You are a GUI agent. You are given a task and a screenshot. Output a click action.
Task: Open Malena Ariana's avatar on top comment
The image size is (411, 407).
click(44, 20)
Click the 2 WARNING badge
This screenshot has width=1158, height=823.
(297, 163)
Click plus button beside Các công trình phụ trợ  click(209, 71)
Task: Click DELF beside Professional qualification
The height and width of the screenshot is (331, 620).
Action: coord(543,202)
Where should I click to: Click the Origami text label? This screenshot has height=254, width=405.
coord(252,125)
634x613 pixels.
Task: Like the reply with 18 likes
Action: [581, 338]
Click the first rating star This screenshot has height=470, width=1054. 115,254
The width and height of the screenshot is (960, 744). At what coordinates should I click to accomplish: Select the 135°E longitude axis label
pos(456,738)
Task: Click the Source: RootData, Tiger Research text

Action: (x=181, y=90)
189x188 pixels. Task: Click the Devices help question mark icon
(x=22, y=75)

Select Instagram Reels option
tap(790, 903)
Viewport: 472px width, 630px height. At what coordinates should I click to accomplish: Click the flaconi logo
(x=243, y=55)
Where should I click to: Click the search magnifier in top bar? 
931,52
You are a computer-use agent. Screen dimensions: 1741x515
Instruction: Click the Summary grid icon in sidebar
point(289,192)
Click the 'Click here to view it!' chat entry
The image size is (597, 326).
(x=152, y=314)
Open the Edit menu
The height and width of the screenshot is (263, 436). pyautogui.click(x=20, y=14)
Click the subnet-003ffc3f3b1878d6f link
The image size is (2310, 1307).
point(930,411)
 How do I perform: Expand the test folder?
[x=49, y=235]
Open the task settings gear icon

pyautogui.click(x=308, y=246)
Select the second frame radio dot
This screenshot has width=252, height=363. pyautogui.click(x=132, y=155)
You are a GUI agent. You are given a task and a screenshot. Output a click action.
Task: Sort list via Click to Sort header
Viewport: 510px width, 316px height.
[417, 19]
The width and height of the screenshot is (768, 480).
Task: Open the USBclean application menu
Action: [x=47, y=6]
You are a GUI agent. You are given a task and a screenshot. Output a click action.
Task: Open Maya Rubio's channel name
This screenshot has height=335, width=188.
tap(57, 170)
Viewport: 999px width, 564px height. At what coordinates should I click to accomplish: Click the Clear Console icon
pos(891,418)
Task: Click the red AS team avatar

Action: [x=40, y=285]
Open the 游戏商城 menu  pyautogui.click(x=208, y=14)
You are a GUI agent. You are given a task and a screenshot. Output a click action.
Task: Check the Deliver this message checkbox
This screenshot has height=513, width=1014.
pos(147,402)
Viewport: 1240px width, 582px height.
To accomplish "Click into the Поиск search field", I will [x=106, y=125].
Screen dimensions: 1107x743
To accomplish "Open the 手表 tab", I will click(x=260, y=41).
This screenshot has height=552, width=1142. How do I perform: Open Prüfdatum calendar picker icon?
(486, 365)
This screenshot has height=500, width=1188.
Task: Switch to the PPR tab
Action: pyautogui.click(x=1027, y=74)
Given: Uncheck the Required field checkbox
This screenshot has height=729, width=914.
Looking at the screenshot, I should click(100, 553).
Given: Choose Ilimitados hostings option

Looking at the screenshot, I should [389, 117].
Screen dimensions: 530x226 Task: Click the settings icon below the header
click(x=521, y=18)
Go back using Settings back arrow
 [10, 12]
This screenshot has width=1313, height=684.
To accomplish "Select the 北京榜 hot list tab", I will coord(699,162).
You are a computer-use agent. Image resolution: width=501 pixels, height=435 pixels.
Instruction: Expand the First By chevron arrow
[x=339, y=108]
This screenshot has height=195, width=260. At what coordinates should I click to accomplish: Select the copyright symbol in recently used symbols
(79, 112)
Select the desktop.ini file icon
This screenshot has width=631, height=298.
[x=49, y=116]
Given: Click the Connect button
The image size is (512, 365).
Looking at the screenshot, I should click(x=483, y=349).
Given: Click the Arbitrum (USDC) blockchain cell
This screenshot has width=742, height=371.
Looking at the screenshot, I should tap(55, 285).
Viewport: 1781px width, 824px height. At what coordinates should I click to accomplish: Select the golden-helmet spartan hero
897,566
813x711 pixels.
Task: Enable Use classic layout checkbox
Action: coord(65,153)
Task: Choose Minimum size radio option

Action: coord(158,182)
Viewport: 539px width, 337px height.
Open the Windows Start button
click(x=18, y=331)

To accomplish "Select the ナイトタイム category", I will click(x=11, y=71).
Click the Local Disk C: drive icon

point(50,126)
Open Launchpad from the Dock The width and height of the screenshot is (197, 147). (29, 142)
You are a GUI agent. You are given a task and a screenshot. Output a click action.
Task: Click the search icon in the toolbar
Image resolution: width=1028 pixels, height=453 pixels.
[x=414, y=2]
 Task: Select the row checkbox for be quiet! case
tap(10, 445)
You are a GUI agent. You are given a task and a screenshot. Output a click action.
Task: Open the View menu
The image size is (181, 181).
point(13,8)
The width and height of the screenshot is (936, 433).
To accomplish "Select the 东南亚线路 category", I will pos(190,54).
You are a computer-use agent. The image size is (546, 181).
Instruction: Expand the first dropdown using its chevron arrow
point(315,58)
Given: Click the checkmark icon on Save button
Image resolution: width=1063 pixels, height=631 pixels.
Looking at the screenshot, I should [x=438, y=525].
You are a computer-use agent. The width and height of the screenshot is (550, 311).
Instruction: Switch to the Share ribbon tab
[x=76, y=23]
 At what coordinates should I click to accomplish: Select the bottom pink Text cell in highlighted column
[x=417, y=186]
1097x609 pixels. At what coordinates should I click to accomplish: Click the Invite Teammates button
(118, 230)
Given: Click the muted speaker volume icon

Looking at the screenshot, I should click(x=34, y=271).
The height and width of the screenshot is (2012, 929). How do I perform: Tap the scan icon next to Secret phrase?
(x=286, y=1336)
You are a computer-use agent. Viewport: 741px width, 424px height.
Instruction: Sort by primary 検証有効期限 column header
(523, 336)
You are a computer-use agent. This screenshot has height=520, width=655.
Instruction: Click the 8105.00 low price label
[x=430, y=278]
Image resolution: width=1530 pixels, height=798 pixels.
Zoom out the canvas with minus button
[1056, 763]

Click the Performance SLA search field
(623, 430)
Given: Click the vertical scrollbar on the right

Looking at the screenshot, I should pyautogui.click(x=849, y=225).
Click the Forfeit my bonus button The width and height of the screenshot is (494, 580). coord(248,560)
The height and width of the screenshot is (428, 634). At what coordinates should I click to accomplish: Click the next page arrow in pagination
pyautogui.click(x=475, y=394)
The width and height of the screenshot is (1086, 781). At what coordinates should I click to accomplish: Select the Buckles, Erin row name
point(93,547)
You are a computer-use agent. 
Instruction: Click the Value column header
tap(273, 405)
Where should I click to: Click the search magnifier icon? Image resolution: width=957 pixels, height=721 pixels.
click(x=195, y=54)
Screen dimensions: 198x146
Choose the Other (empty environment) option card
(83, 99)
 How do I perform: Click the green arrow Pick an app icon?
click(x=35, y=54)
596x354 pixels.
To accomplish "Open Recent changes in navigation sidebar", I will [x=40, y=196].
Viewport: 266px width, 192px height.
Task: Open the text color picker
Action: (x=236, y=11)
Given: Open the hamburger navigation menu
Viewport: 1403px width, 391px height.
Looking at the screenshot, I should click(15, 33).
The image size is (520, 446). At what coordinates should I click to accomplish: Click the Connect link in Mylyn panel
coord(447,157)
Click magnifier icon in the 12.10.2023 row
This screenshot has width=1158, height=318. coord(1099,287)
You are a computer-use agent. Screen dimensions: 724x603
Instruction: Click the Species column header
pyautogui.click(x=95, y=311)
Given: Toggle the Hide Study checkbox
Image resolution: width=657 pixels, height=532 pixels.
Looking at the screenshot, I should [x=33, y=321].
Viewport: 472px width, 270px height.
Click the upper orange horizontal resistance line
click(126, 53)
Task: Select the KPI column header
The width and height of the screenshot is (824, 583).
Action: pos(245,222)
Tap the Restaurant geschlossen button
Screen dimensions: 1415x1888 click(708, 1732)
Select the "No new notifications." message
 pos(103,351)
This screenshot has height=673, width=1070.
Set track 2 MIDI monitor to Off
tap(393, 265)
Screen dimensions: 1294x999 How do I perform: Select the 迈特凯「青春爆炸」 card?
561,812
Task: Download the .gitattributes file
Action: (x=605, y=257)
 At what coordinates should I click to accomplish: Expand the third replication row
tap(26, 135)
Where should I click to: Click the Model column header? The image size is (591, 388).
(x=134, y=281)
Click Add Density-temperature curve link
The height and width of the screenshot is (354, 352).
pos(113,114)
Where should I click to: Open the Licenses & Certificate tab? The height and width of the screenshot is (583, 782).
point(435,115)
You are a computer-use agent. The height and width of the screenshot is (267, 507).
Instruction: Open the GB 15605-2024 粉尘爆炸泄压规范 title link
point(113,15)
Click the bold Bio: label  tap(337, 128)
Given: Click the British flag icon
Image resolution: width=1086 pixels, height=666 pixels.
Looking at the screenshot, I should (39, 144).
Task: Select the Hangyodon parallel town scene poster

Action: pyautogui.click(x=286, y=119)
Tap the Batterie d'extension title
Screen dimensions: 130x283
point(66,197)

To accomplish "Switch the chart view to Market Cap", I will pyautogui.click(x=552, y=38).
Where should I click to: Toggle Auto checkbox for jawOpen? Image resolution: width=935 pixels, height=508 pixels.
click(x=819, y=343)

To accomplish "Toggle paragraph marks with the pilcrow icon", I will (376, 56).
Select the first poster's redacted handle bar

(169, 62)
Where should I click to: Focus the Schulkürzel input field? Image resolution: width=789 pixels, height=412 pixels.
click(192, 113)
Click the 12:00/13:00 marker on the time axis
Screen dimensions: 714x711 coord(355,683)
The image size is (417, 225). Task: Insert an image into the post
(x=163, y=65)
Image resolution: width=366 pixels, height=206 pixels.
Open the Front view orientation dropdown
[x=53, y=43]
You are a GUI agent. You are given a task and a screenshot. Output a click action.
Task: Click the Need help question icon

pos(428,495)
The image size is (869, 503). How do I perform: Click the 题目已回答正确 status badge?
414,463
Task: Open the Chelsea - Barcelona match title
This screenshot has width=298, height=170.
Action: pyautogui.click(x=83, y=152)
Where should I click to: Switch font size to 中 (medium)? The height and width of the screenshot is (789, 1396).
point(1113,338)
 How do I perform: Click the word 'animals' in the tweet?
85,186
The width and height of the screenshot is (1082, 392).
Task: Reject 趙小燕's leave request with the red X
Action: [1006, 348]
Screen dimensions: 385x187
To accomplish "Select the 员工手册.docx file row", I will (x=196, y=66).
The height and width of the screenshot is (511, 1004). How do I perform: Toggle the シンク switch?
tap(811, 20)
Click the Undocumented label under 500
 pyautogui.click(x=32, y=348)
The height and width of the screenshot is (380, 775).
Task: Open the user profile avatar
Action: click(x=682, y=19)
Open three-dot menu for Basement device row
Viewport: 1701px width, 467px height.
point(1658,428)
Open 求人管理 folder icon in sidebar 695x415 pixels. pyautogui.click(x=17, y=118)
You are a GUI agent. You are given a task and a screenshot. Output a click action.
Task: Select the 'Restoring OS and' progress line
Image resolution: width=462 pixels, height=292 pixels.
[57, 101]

> [Your goal]
All lines from the beginning of the listing through the one with "Click plus button" are to be restated word for word, and only those.

> [Solution to this task]
You are a GUI agent. You are given a task and a screenshot. Output a click action.
Task: Open Malena Ariana's avatar on top comment
The image size is (411, 407).
click(44, 20)
Click the 2 WARNING badge
This screenshot has width=1158, height=823.
(297, 163)
Click plus button beside Các công trình phụ trợ  click(209, 71)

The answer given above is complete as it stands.